Extrait présenté:
╔══

La Commission de vérité et réconciliation a travaillé pendant six ans sur les pensionnats où des enfants autochtones arrachés à leur famille étaient placés à des fins d’assimilation culturelle. Son rapport fait l’effet d’une bombe.

Si vous avez été surpris mardi, voire choqué, quand le rapport final tant attendu de la Commission de vérité et réconciliation du Canada a accusé votre pays de “génocide culturel”, prenez un peu de recul et fermez les yeux.

Imaginez que vous soyez chez vous avec vos deux enfants, un garçon de 6 ans et une fille de 8 ans. On frappe à la porte. Vous allez ouvrir. Un représentant de l’Etat et un officier de la police montée apparaissent dans l’encadrement de la porte. Les deux hommes vous ordonnent de leur livrer vos enfants immédiatement. Ceux-ci vont être emmenés et placés à l’arrière d’un camion où vous pourrez voir d’autres enfants pleurer. Vous êtes contraint de vous séparer de vos enfants : l’Etat a jugé que vous n’étiez pas apte à les élever du fait de votre race. Tout ce qui comptait pour vous vous a été enlevé.

╚══

Matériel:
╔══

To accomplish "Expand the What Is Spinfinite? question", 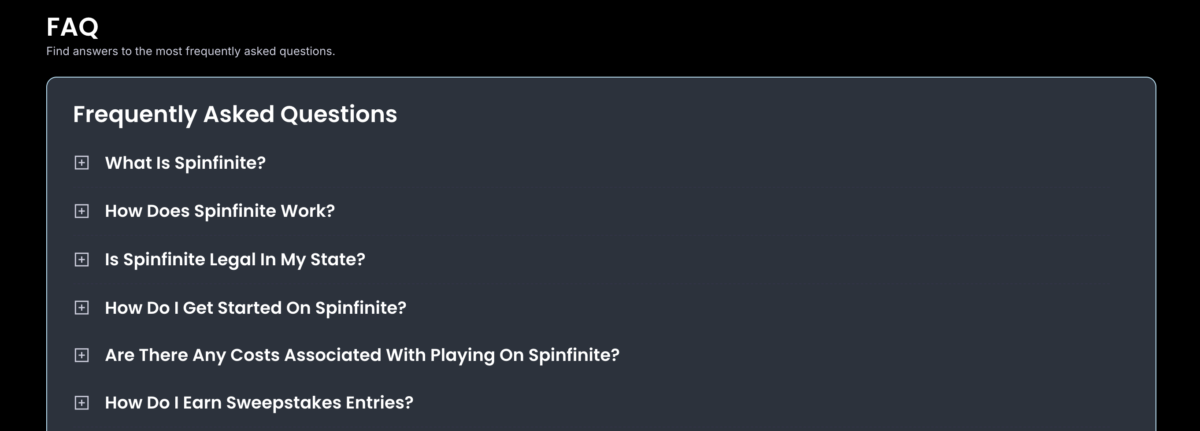I will coord(185,163).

╚══

Travail demandé:
D'après l'extrait sur les pensionnats autochtones, répondez :
(a) Pendant combien d'années la Commission de vérité et réconciliation a-t-elle travaillé ?
(b) De quoi son rapport final accuse-t-il le Canada ?
(c) Quel âge ont le garçon et la fille dans la scène à imaginer ?
Appuyez-vous uniquement sur l'extrait.

Réponse ci-dessous:
(a) Pendant six ans.
(b) De « génocide culturel ».
(c) Le garçon a 6 ans et la fille 8 ans.